CONSEGNE DELL'ESERCIZIO →
1: Riporta fedelmente il passo del racconto della festa che si apre con le parole contenenti "La storia che" e si chiude con "di Paolo B.".
2: Elenca tutte le persone che il racconto della festa indica con un nome proprio.
3: Perché nel racconto della festa non compaiono nomi reali né indicazioni geografiche?

ESTRATTO DEL TESTO →

_ _ _ _

22 marzo 2010

La Festa

La storia che sto per raccontare è tutta vera. Ma per rispetto verso le persone che potrebbero ritrovarsi descritte, non userò nomi reali e non fornirò indicazioni geografiche. Tutto rimarrà avvolto nelle fitte nebbie del MISTERO.
Io e la mia ragazza e Stefano F. e Tania in F. siamo andati sabato sera a Marina di R. presso il bar X per festeggiare il compleanno di Paolo B.

_ _ _ _

DATI →
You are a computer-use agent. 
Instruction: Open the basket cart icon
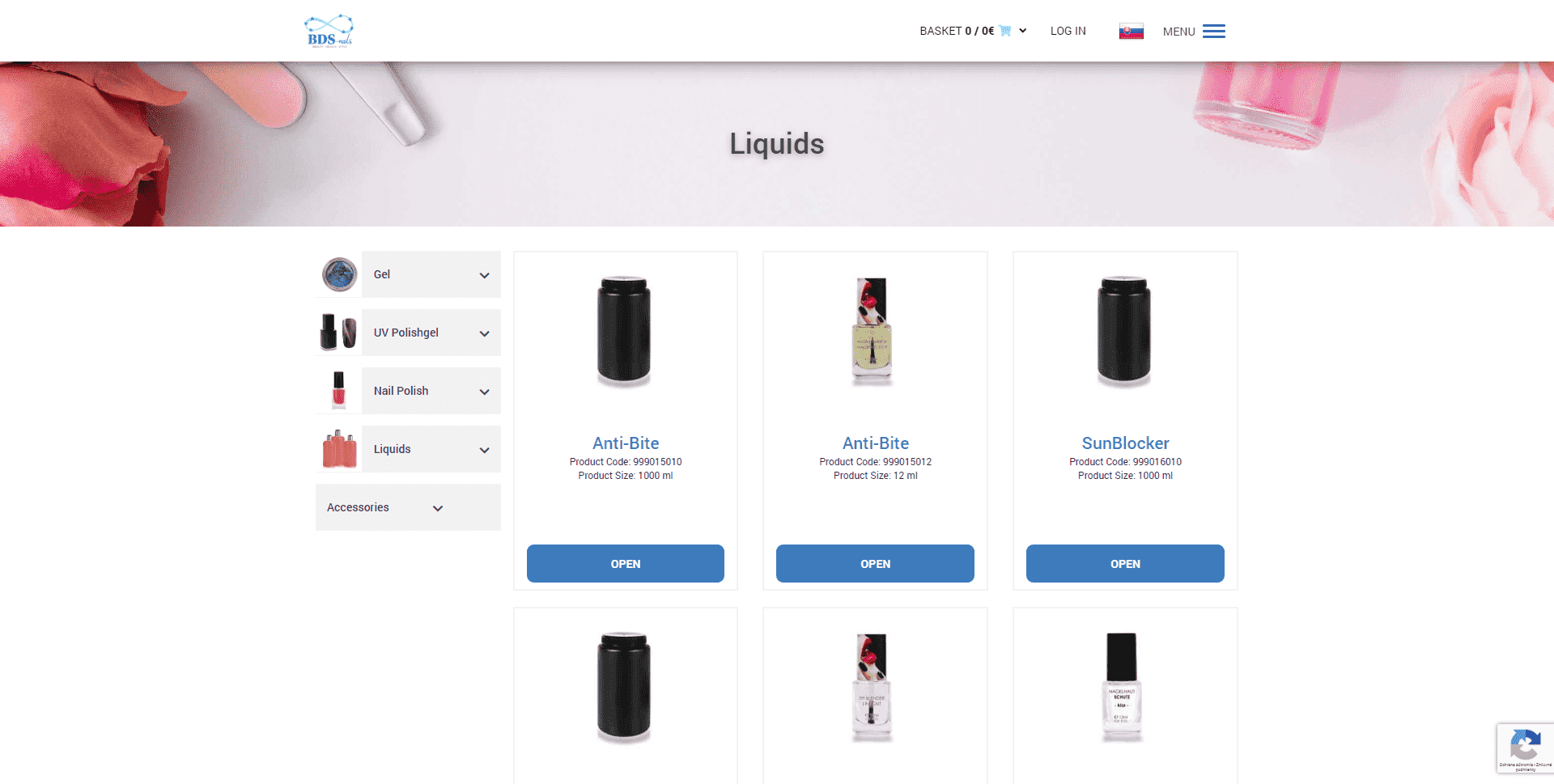click(x=1005, y=31)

_ _ _ _

SOLUZIONI →
1:
La storia che sto per raccontare è tutta vera. Ma per rispetto verso le persone che potrebbero ritrovarsi descritte, non userò nomi reali e non fornirò indicazioni geografiche. Tutto rimarrà avvolto nelle fitte nebbie del MISTERO.
Io e la mia ragazza e Stefano F. e Tania in F. siamo andati sabato sera a Marina di R. presso il bar X per festeggiare il compleanno di Paolo B.

2: Stefano F., Tania in F. e Paolo B.

3: Non compaiono per rispetto verso le persone che potrebbero ritrovarsi descritte nella storia.